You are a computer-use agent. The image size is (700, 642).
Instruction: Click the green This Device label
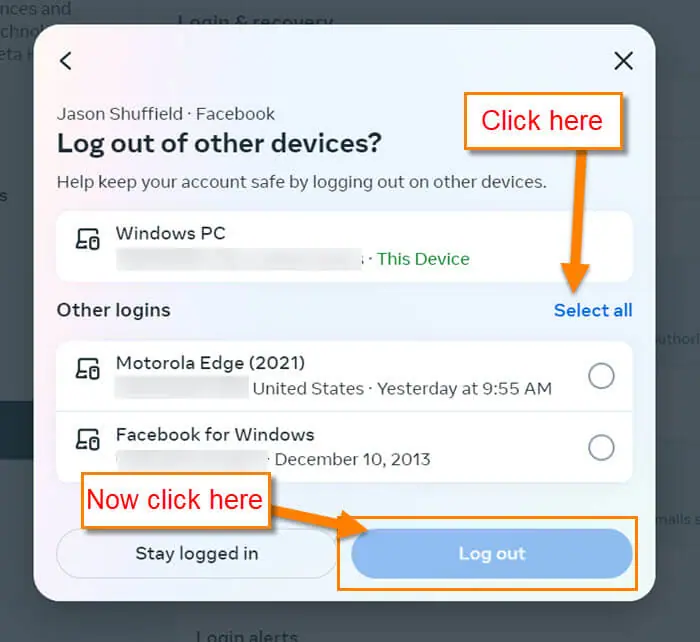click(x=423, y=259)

==

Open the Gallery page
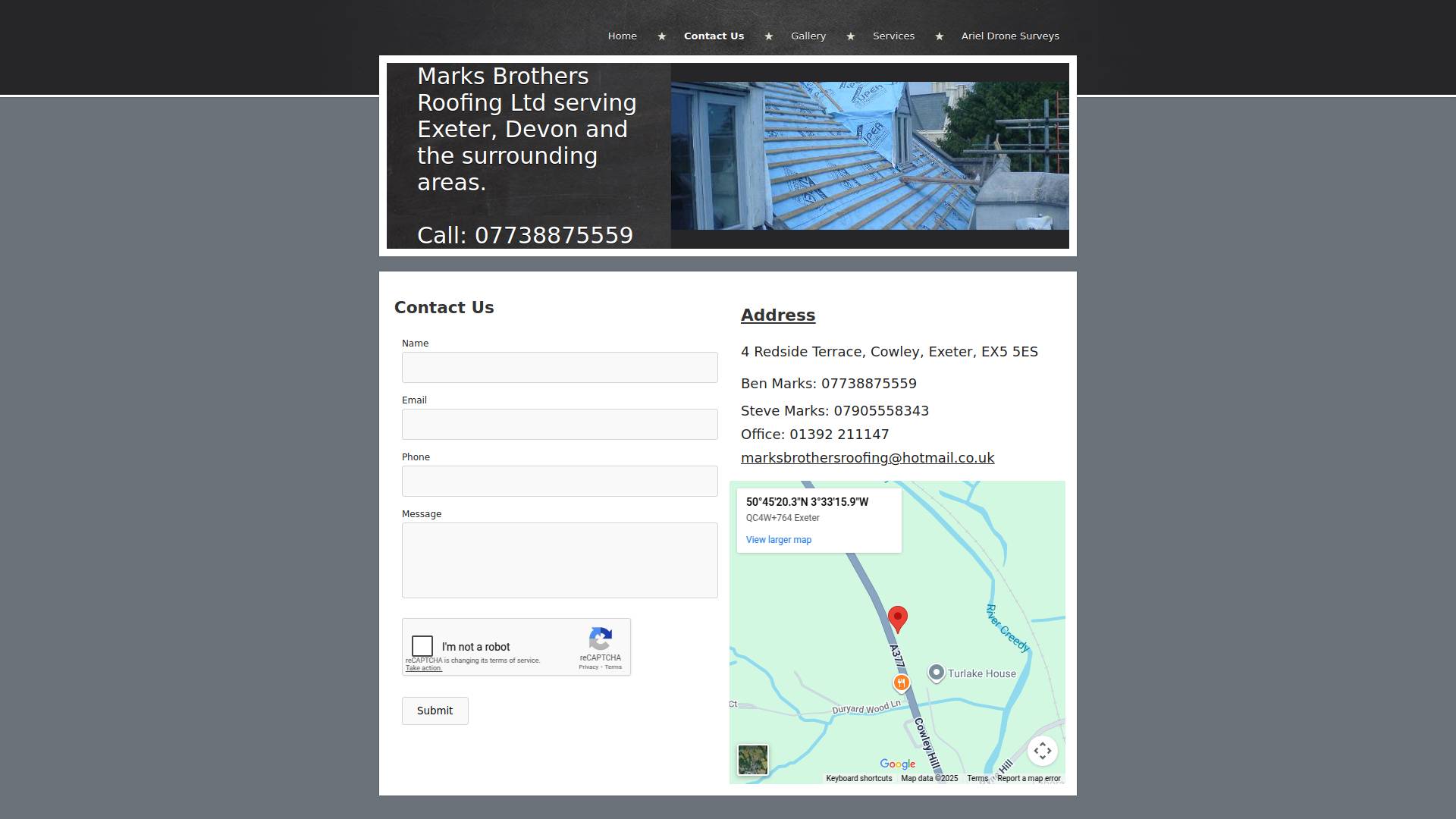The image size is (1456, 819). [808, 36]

WRITTEN PROBLEM
Rewrite the records above between the lines holding "You are a computer-use" and "click(x=423, y=259)", inclusive, changing "green" to "blue" and keeping everything else the same. Leave the pictures out of your answer.

SOLUTION TO THIS PROBLEM
You are a computer-use agent. The image size is (700, 642).
Instruction: Click the blue This Device label
click(x=423, y=259)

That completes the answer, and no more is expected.